## Task details
From the first line of the entries below to the line with "Image resolution: width=403", give each line again exactly.

## Saved data entries
********

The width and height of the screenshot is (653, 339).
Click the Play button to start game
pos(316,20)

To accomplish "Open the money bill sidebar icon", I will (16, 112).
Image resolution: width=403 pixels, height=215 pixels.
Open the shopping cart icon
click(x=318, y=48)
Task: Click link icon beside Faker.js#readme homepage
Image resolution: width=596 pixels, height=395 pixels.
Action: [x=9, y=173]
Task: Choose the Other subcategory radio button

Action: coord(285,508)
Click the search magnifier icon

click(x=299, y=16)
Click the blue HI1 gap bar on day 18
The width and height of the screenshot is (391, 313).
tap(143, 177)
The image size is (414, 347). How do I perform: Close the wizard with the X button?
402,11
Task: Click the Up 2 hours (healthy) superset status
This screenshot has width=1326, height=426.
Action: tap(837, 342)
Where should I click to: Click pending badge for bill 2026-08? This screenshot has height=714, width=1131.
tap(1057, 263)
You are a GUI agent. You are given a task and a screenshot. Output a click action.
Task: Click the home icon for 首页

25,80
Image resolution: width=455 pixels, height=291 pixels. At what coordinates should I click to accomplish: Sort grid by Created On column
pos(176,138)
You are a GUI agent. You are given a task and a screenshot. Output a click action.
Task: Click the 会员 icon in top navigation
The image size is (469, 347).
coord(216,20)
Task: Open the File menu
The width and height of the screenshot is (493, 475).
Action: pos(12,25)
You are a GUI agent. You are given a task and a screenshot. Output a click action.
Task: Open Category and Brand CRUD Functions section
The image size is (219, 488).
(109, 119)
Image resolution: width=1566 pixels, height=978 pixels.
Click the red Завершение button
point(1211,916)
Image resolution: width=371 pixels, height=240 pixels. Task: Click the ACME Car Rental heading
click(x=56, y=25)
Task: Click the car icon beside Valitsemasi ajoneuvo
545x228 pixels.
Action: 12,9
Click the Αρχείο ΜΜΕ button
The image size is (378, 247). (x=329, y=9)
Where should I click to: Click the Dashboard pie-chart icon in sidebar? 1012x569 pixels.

********

## Solution to the problem
The width and height of the screenshot is (653, 339).
Click the Play button to start game
pos(316,20)

To accomplish "Open the money bill sidebar icon", I will (16, 112).
Image resolution: width=403 pixels, height=215 pixels.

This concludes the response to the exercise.